--- START ---

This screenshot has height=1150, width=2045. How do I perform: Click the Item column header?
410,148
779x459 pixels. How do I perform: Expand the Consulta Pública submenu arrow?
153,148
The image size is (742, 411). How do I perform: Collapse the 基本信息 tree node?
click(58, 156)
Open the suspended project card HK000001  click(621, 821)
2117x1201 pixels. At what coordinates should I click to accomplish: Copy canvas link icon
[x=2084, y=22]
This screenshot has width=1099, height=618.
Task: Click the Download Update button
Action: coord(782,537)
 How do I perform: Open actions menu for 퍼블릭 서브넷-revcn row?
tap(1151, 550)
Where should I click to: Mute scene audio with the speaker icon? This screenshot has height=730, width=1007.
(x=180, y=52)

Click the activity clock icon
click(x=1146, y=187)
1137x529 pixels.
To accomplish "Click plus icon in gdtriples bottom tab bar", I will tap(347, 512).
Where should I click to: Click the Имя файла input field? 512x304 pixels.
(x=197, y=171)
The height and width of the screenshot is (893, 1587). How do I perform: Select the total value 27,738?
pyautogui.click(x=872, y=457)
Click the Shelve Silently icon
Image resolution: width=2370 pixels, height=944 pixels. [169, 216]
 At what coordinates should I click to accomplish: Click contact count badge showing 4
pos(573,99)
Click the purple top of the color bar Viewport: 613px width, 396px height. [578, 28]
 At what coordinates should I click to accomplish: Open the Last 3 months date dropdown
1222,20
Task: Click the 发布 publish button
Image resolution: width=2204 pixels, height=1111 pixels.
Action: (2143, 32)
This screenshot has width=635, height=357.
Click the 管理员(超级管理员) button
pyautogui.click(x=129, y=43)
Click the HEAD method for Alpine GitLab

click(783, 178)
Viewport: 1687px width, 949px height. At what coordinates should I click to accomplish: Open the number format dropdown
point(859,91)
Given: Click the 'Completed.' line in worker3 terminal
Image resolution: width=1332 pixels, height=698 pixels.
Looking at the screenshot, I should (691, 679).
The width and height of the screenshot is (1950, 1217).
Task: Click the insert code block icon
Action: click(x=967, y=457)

--- END ---

_How to complete this task_: Give the listing again exactly as it appears.

_Completed exercise_:
This screenshot has height=1150, width=2045. How do I perform: Click the Item column header?
410,148
779x459 pixels. How do I perform: Expand the Consulta Pública submenu arrow?
153,148
The image size is (742, 411). How do I perform: Collapse the 基本信息 tree node?
click(58, 156)
Open the suspended project card HK000001  click(621, 821)
2117x1201 pixels. At what coordinates should I click to accomplish: Copy canvas link icon
[x=2084, y=22]
This screenshot has width=1099, height=618.
Task: Click the Download Update button
Action: coord(782,537)
 How do I perform: Open actions menu for 퍼블릭 서브넷-revcn row?
tap(1151, 550)
Where should I click to: Mute scene audio with the speaker icon? This screenshot has height=730, width=1007.
(x=180, y=52)

Click the activity clock icon
click(x=1146, y=187)
1137x529 pixels.
To accomplish "Click plus icon in gdtriples bottom tab bar", I will tap(347, 512).
Where should I click to: Click the Имя файла input field? 512x304 pixels.
(x=197, y=171)
The height and width of the screenshot is (893, 1587). How do I perform: Select the total value 27,738?
pyautogui.click(x=872, y=457)
Click the Shelve Silently icon
Image resolution: width=2370 pixels, height=944 pixels. [169, 216]
 At what coordinates should I click to accomplish: Click contact count badge showing 4
pos(573,99)
Click the purple top of the color bar Viewport: 613px width, 396px height. [578, 28]
 At what coordinates should I click to accomplish: Open the Last 3 months date dropdown
1222,20
Task: Click the 发布 publish button
Image resolution: width=2204 pixels, height=1111 pixels.
Action: (2143, 32)
This screenshot has width=635, height=357.
Click the 管理员(超级管理员) button
pyautogui.click(x=129, y=43)
Click the HEAD method for Alpine GitLab

click(783, 178)
Viewport: 1687px width, 949px height. At what coordinates should I click to accomplish: Open the number format dropdown
point(859,91)
Given: Click the 'Completed.' line in worker3 terminal
Image resolution: width=1332 pixels, height=698 pixels.
Looking at the screenshot, I should (691, 679).
The width and height of the screenshot is (1950, 1217).
Task: Click the insert code block icon
Action: click(x=967, y=457)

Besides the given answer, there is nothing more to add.